## Exercise details:
What you return must be the lines of the data that hold the word "description".

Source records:
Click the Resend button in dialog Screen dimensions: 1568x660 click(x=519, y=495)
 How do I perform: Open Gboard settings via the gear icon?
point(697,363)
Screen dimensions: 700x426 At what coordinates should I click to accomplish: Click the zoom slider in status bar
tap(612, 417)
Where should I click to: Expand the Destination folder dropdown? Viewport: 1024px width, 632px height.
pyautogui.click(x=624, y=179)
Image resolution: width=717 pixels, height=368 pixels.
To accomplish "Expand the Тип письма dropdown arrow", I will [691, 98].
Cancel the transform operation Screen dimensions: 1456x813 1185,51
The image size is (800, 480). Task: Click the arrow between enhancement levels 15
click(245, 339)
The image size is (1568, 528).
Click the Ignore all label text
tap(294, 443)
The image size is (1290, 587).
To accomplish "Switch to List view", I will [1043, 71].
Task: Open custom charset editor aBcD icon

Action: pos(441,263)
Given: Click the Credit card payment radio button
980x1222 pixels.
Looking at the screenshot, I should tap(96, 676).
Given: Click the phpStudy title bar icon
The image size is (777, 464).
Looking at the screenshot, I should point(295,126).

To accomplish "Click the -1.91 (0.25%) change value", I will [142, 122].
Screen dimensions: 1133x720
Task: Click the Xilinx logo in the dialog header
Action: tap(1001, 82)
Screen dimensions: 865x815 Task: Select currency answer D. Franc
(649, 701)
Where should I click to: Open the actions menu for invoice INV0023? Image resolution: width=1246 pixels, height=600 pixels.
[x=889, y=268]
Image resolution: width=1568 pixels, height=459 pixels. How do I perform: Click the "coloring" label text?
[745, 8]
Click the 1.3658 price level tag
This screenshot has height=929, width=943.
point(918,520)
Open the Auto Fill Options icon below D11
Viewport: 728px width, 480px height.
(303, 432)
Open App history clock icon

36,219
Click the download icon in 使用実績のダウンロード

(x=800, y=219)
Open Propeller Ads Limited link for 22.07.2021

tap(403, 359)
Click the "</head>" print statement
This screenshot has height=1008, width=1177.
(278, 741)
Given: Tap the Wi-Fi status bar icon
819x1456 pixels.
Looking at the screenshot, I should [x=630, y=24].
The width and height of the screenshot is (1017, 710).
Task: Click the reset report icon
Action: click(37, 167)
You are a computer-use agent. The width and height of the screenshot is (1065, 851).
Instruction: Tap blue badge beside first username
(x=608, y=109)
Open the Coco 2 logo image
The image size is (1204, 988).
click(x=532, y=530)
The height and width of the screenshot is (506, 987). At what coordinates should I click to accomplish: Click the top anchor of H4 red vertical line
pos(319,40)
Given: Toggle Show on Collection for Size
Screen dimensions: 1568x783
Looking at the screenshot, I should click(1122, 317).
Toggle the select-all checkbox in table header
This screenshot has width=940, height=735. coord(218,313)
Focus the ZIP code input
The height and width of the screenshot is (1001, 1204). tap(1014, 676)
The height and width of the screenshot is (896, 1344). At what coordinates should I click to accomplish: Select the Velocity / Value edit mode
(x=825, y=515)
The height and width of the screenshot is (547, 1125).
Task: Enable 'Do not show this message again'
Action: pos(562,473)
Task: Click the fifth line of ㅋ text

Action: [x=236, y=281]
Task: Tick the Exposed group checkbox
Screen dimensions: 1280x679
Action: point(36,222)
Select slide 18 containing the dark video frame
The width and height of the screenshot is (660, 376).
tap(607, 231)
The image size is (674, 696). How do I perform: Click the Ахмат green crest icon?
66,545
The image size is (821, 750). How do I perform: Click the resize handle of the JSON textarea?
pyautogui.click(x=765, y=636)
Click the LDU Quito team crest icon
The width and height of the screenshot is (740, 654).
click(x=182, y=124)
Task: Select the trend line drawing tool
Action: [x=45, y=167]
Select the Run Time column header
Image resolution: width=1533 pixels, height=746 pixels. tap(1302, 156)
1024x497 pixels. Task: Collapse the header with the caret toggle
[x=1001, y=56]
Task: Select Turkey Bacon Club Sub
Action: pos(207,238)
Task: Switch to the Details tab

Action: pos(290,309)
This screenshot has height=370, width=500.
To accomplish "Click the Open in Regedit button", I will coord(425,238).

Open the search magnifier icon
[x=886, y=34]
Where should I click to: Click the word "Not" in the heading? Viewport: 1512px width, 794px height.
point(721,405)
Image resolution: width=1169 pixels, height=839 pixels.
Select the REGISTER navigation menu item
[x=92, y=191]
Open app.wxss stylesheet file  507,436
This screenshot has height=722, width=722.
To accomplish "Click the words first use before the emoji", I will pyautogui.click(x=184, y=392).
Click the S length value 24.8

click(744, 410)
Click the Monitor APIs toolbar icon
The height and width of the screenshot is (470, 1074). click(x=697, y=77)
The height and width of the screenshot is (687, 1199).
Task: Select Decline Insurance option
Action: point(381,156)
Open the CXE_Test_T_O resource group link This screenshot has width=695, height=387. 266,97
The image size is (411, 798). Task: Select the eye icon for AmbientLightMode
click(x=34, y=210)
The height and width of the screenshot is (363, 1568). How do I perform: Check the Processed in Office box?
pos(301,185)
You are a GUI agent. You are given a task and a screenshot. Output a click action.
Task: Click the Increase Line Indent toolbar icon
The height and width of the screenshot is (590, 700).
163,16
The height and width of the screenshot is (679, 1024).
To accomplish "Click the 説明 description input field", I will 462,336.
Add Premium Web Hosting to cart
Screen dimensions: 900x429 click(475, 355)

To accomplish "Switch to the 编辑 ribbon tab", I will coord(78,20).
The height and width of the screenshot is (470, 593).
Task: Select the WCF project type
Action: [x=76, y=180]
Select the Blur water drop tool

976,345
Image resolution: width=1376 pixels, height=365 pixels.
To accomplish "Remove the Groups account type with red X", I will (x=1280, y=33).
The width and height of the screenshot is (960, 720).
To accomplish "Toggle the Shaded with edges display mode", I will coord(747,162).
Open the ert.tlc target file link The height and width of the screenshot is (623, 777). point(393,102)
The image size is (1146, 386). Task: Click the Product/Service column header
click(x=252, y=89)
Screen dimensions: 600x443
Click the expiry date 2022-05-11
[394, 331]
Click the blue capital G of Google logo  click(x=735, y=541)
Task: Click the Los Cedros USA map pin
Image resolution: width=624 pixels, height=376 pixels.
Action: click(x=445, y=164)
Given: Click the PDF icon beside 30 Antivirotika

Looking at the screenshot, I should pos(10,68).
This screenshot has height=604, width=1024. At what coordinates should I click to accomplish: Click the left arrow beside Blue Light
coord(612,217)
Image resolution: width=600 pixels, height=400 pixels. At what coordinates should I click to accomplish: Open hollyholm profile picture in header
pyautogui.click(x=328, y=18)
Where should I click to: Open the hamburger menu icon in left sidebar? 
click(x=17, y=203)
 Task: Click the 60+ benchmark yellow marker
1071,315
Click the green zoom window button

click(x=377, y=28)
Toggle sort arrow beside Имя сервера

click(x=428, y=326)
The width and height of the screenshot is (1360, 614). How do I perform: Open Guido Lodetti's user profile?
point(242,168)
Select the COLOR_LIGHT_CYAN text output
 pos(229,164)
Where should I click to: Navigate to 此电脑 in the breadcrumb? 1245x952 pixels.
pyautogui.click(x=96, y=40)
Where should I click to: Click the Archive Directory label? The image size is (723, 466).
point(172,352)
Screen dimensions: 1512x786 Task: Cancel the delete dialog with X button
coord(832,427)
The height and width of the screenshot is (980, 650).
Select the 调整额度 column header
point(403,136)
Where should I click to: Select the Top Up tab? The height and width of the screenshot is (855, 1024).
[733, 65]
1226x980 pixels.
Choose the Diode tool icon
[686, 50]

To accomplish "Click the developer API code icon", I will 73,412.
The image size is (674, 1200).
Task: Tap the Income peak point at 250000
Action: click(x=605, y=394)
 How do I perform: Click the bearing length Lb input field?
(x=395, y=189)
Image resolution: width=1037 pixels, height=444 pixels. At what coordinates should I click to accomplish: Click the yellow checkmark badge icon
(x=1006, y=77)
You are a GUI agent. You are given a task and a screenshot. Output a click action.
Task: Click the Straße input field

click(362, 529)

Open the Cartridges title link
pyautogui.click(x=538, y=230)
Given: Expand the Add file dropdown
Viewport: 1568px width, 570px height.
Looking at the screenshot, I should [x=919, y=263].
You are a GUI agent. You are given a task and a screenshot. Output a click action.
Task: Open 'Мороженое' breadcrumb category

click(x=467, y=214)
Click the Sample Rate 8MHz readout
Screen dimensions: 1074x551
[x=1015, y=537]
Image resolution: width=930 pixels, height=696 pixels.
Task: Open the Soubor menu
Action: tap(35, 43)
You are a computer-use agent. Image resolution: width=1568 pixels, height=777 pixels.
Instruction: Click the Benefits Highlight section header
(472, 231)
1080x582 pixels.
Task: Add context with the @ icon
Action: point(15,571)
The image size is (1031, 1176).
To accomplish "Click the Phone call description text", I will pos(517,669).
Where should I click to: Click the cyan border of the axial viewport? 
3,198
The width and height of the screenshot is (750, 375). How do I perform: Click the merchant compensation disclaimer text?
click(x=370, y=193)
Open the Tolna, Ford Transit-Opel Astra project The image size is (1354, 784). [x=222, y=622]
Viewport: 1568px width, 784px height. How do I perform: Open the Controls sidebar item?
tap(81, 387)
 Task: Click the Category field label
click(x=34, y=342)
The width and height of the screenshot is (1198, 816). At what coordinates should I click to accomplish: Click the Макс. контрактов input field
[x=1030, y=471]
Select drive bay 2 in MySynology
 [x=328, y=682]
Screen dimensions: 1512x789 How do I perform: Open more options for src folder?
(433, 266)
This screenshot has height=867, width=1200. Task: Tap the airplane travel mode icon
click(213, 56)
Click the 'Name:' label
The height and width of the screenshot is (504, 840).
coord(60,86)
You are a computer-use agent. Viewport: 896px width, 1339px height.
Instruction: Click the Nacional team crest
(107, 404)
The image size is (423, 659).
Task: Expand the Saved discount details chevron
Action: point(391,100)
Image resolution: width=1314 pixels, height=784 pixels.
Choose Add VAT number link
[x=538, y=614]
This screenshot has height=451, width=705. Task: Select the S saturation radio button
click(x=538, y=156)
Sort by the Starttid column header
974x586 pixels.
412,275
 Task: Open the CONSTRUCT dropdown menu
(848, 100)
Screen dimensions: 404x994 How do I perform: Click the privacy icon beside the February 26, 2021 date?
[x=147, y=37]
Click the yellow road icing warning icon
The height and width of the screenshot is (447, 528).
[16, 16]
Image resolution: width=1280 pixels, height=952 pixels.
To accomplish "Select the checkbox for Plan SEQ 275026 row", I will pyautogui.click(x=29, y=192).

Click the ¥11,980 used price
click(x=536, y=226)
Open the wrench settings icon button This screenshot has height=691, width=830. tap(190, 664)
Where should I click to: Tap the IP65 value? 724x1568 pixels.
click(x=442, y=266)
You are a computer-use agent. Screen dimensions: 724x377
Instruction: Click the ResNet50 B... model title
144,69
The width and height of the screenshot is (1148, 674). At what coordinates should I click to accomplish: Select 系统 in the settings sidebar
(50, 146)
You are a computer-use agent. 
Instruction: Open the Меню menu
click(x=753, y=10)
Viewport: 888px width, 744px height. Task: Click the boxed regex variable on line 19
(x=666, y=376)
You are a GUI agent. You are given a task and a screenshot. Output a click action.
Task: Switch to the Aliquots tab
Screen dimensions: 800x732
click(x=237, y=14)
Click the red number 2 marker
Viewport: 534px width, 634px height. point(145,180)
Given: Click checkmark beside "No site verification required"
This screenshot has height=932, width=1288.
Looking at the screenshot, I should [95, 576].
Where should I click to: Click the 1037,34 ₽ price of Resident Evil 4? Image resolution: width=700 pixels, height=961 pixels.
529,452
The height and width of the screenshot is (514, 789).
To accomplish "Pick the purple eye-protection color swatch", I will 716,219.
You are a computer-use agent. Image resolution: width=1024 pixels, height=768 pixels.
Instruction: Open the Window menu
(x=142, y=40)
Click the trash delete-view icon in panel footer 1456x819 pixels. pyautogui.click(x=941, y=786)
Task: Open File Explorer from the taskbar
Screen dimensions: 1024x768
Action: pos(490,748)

## Expected answer:
To accomplish "Click the 説明 description input field", I will 462,336.
To accomplish "Click the Phone call description text", I will pos(517,669).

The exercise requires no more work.